第10話 エミリを連れて行く方法
レイは色々焦っていた。
実はこの状況、レイにとっては喜べない。
助かって良かったとは思っているが、逆に言えば彼女の両親が生き残っている。
つまり、エミリの旅立ちのきっかけが失われる。
エミリがいなければ、後のお別れがやり辛い。
——まず、レイは活躍しない方が良い。
「俺は何も……っていうか、そうだよ。あれだよ。俺はなんとなーく道を見ていただけだったじゃん。それで魔物の活動を調べるみたいなことをアルフレドが言ってたじゃん。これはあれだな。うん、アルフレドのおかげだなぁ。フィーネも俺が走り出すより早く動き出した。あれ、忘れたの?」
俺は活躍していないと全力で言う。
だが、それとエミリが合流する話は関係ない。
「いや、俺たちは一緒に来ただろう。感謝は素直に受け取るべきだぞ。」
そう、その通り。
問題はどうすれば、エミリを連れて行く動機に繋がるかということ。
「そうよ。勘が鋭いのは悪いことじゃないわ。スタト村の時だって……」
そして、このフィーネの発言が僥倖。
エミリの両親に安全を示しつつ、娘を連れていく口実。
「その通り!流石フィーネ‼スタト村のことだよな、フィーネが言いたいのって!そうなんです。

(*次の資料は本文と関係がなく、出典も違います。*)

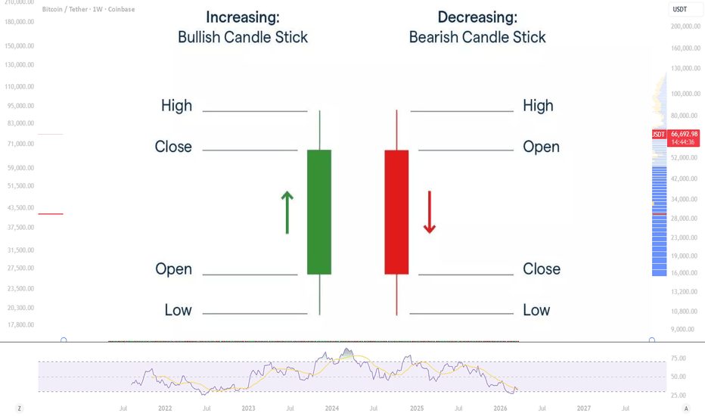Screen dimensions: 705x416
Task: Click the Z button at bottom left
Action: click(20, 408)
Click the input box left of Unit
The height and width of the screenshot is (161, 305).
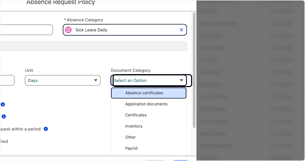click(7, 81)
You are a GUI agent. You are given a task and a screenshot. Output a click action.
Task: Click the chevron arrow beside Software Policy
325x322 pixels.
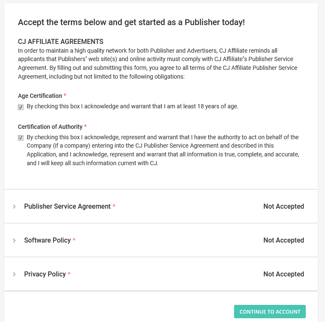14,240
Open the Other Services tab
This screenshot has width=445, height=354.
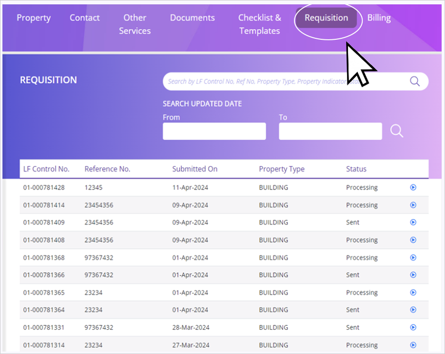134,24
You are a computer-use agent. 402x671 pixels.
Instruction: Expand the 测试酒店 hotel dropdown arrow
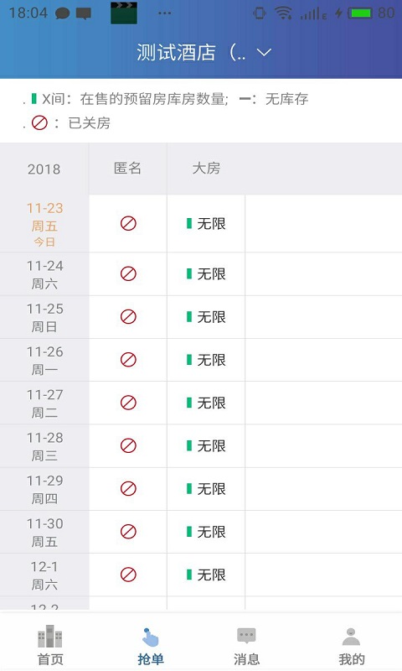[264, 52]
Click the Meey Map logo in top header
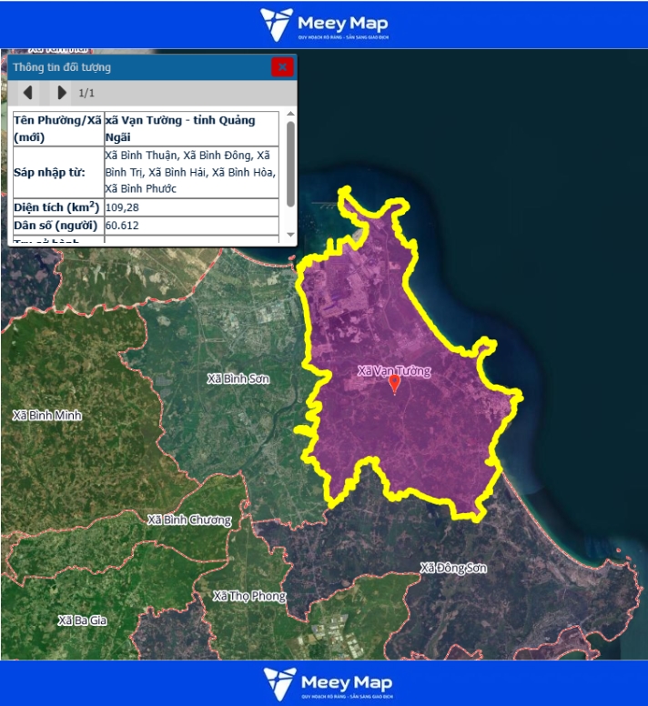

まだ、この辺は危ないんです。だから、お母様とお父様はスタト村に移り住むべきじゃないかな。俺は元村長の息子だから俺が一筆書けばなんとか……。でも、えっと……、エミリだっけ?君はお父様の復讐がしたいだろう?それにアルフレド理論だと、魔族をなんとかしないと結局危ない……的な?ほら、アルフレド!前に言ってたじゃん!」
目立ちたくない筈なのに、どう考えても浮いている。
両親には危ないから村へ行けと言い、娘には命は助かった父親の復習に燃えろと言う。
こいつは何がしたいんだと、自分自身でも分かっている。
(だって、仕方なくない?本当はご両親は死ぬ予定でしたとか言えないじゃん!エミリはついてこないといけないんだから!)
そんなレイの言葉に空気が固まった。
やっぱり故郷を捨てるって発想は駄目だったか、という考えが急に頭の中を駆け巡る。
だから彼は一度咳払いを挟んで、場の空気を窺った。
「え、えと……。俺、やっぱりおかしなことを……」
「いや、レイの発言が、かなりまともだったから、意表を突かれただけだ。ご夫妻についても俺は賛成だな。その……、エミリとは彼女のことか?魔族に対して動き出した俺に言える資格はないんだが、娘さんのことは分からない。フィーネはどう思う?」
よく分からないが、賛成された。
だが、この事実がレイに息を呑ませる。
この状況、本当は助からなかった人間が助かってしまったというのは、スタト村とよく似ている。
だからこそ、フィーネは何と言うのか。
「私もアルフレドと同じ。でも、決めるのは私たちじゃないわよね。私もそうした方がいいと思うけど。私たちは道中で、沢山のモンスターを倒してきたから、今は安全に移動できると思う。それにここがこれから先も安全かは疑わしいし。」
いや、その意見じゃない。
どうしてフィーネがついてきたのか、それが聞きたい。
つまり、もう一押し。
「確かにアルフレドとフィーネは沢山のモンスターを倒したよな。んでもよー。フィーネはどうして付いてきたんだ?フィーネも同じような状況だろ?」
エミリの父親はまだ目を覚ましていない。
だから決めるのは母親で、彼らは作中には登場しない。
このゲームの進行上、彼らがどう動いても差し支えない。
だから、問題はエミリに動き。
同じ女性としてのフィーネの動機を彼女に聞かせてみたい。
(勿論、知っているけど。フィーネが付いてきた理由はアルフレドと行動を共にしたいからだ。でも、それを素直に言う彼女ではない。フィーネルートはなかなかに繊細なんだが……)
そして、彼女はレイの予想通りの返答をした。
「私?私は魔族が許せないからよ。戦う為に決まってるじゃない。」
「そうか。そうだったな。」
感情をなかなか見せない彼女、アルフレドが村を出なければ、おそらくは村に留まったであろう彼女。
そんな彼女の言葉を聞き、エミリはどう判断するか。
盤上に情報を出した後の彼女の動きはレイの将来を決める動き。
冒険者に見守られる中で彼女は、母の元に駆け寄って彼女の肩を揺らした。
「お母さん、この方々の言う通りよ。お父さんも暫く安静にしなきゃいけないし、畑仕事も続けられるか分からない。本当なら私たちはここで死んでいた。せっかく助けて頂いた命ですもの。言う通りにしましょう?」
エミリの声に母の顔に生気が戻っていく。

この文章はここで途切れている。